Desde 2001, não é considerado crime em Portugal o porte de qualquer tipo de droga em quantidade para consumo, conforme uma tabela que estabelece um montante para cada substância, correspondente ao uso durante dez dias.

Apesar de não ser criminalizado, o usuário pode sofrer sanções administrativas, como multa ou prestação de serviço comunitário, e receber encaminhamento para tratamento, de acordo com cada caso.

O principal argumento para impedir a descriminalização do uso de drogas recai sobre o temor de que a liberação aumente o consumo. Segundo o presidente do Sicad, isso não aconteceu em Portugal, pelo contrário, houve uma redução na utilização de drogas pelos jovens a partir de 2003.

No relatório do EMCDDA de 2011, Portugal aparece com uma média de consumo de maconha inferior à da Europa. O consumo dessa droga na faixa etária de 15 a 34 anos foi de 6,7%, em comparação à média europeia de 12,1%, apurada em 2007.

O uso de cocaína pelos jovens portugueses teve predominância de 1,2% entre esse mesmo grupo, em comparação a 2,1% dos europeus dessa faixa etária. Ainda de acordo com o documento, na Holanda, país famoso por seus cafés que comercializam maconha, o consumo da substância é menor do que na França, onde prevalece a criminalização.

Menos prisões

Reduzir o tráfico, a violência e desafogar o sistema carcerário são benefícios relacionados à descriminalização do uso e à regulação do mercado. O secretário nacional de drogas do Uruguai, Julio Heriberto Calzado, declarou no ano passado que a liberação da maconha no país zerou as mortes ligadas ao uso e ao comércio da substância.

Para Diego Pieri, integrante da equipe de política nacional de drogas da ONG Pro Derechos, do Uruguai, que participou ativamente nas mudanças recentes implementadas no país, a regulação da maconha é fundamental para reduzir os problemas. “No futuro, os usuários não precisarão recorrer ao mercado negro.”

O Uruguai desponta como país com um dos planos mais ousados de controle e regulação da maconha. Além de permitir o cultivo para uso recreativo, mediante cadastro (até agora são 3.500 inscritos), o governo autorizou duas empresas a produzirem quatro toneladas da erva por ano, que será vendida em farmácias autorizadas.

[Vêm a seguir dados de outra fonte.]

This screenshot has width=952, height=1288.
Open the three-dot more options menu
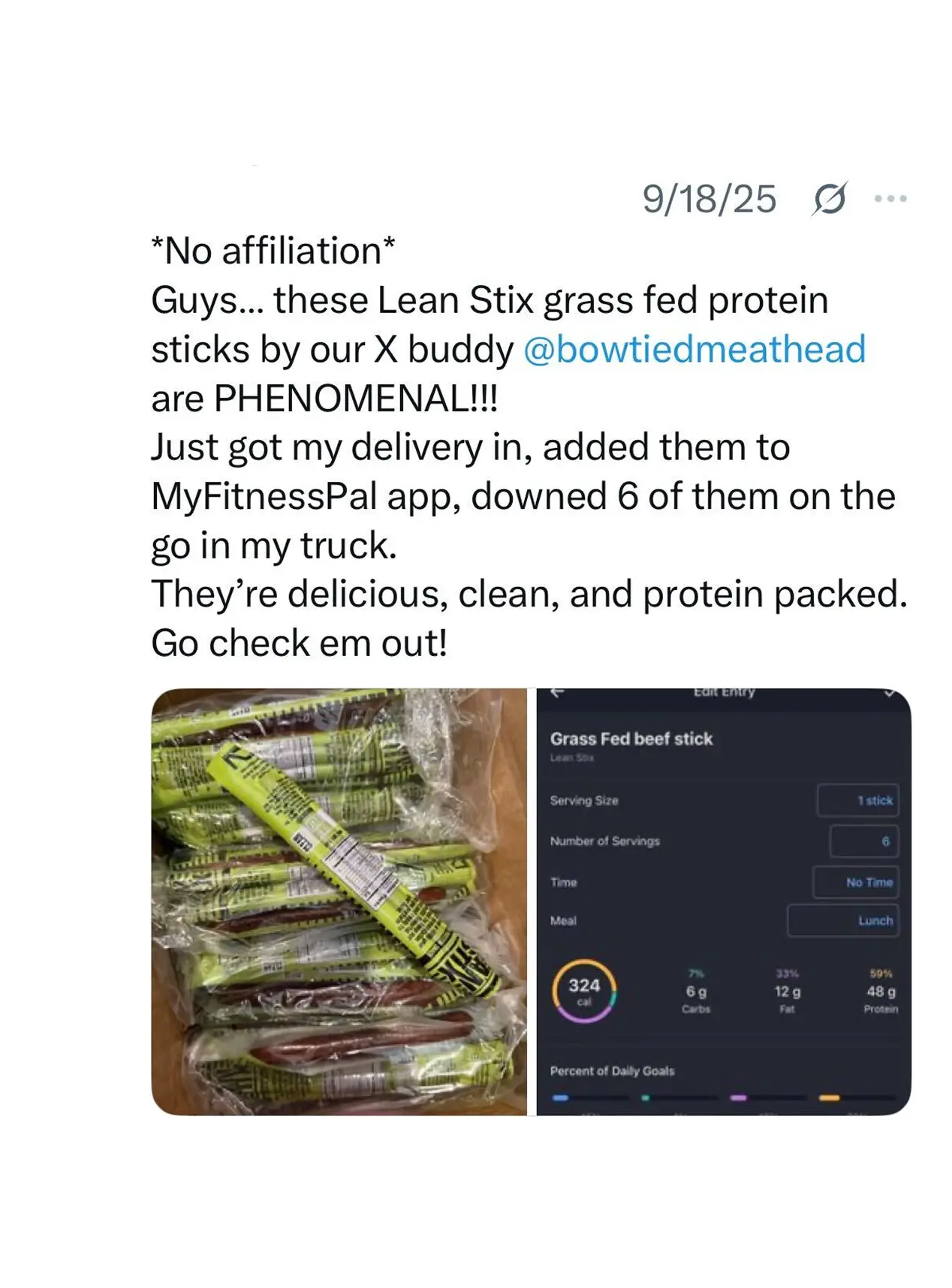(x=890, y=199)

Os usuários, registrados nos correios, poderão comprar dez gramas por semana de maconha. Segundo Pieri, que acompanha de perto o andamento desse processo, provavelmente a venda será iniciada em meados de 2016.

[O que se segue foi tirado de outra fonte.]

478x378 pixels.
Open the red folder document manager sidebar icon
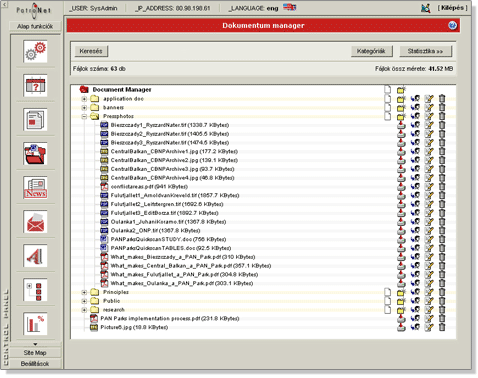coord(35,154)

Os Estados Unidos, pais no qual cinco estados liberaram o uso da maconha, também avançam com diretrizes mais brandas nas punições relacionadas às drogas. No início de novembro, mais de 6.000 presos em penitenciárias federais, condenados por crimes não violentos associados a entorpecentes, foram liberados. A expectativa é de que nos próximos anos mais de 40 mil tenham suas penas reduzidas. É bom que se diga que a nação tem a maior população carcerária do mundo, com mais de 2 milhões de prisioneiros.

Estigma social

“Diversos países da América Latina estão flexibilizando suas políticas de drogas porque constataram o fracasso da proibição”, afirma Cristiano Maronna, secretário-executivo da Plataforma Brasileira de Política de Drogas e vice-presidente do IBCC (Instituto Brasileiro de Ciências Criminais).

Para Maronna, a descriminalização no Brasil permitiria que a polícia e o Ministério Público concentrassem seus esforços no combate às organizações criminosas, além de tirar o estigma do usuário, facilitando ações de cuidado e de tratamento para dependentes.

Em Portugal, segundo João Goulão, a polícia deixou de se preocupar com pequenos delitos para trabalhar em ocorrências mais importantes. Em 2006, conforme dados do EMCDDA, as apreensões de cocaína bateram o recorde de mais de 34 toneladas.

Tanto Goulão quanto Maronna apontam também para o estigma social envolvido na criminalização do usuário como traficante, que acaba atingindo as camadas com pior nível socioeconômico.

“O perfil do condenado por tráfico no Brasil é o de afrodescendentes homens, entre 18 e 29 anos, com baixa escolaridade, sem antecedentes criminais, presos em flagrante na via pública, sem arma, com pouca quantidade de drogas e sem um trabalho prévio de inteligência policial”, fala Maronna.